NASA Insignia

PIPER

The Primordial Inflation Polarization Explorer

PIPER Gondola

The Primordial Inflation Polarization Explorer (PIPER) is a balloon-borne mission to measure the polarization of the cosmic microwave background (CMB) in search of the signature of primordial gravity waves excited by an inflationary epoch in the early universe.

The existence of a gravity-wave background at detectable levels is a generic prediction of inflationary models. The detection of these gravity waves through their unique signature in the polarization of the remnant light from the Big Bang would have profound consequences for both cosmology and high-energy physics. Not only would it establish inflation as a physical reality, it would also provide a measurement of the relevant energy scale, probing physics at energies over a trillion times higher than accessible through particle accelerators.

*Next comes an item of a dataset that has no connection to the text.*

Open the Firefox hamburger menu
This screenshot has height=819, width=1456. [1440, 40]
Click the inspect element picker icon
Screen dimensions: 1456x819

PIPER consists of two identical telescopes cooled to 1.5 K within a large (3 meter tall, 3500-liter capacity) liquid helium bucket dewar. There are no windows between the LHe-cooled telescope and the ambient environment—PIPER uses the efflux of boiloff helium gas to prevent the atmosphere at balloon altitudes from condensing on the optics. The unusual cryogenic design provides mapping speed a factor of 10 better than any other CMB instrument, allowing PIPER to achieve sensitivities with over- night balloon flights from New Mexico that would otherwise require 10-day flights from Antarctica.

Each of PIPER's twin telescopes illuminates a pair of 32 × 40 element transition-edge superconducting detector arrays for a total of 5120 detectors. A Variable-Delay Polarization Modulator (VPM) injects a time-dependent phase delay between orthog- onal linear polarizations to cleanly separate polarized from unpolarized radiation. The combination of background-limited detectors with fast polarization modulation allows PIPER to rapidly scan large areas of the sky. PIPER is the only balloon mission capable of observing on angular scales larger than 20°, where the inflationary signal is expected to be largest.

PIPER will map the sky in both linear and circular polarization, at wavelengths of 1500, 1100, 850, and 500 mm (frequencies 200, 270, 350, and 600 GHz). It will detect the signature of inflationary gravity waves to a factor of three fainter than the lowest value predicted by inflationary models. The unbiased survey of submillimeter polarization will also provide an important probe of interstellar cirrus dust and the large-scale structure of our galaxy's magnetic field and will be the first sky survey in circular polarization at these wavelengths.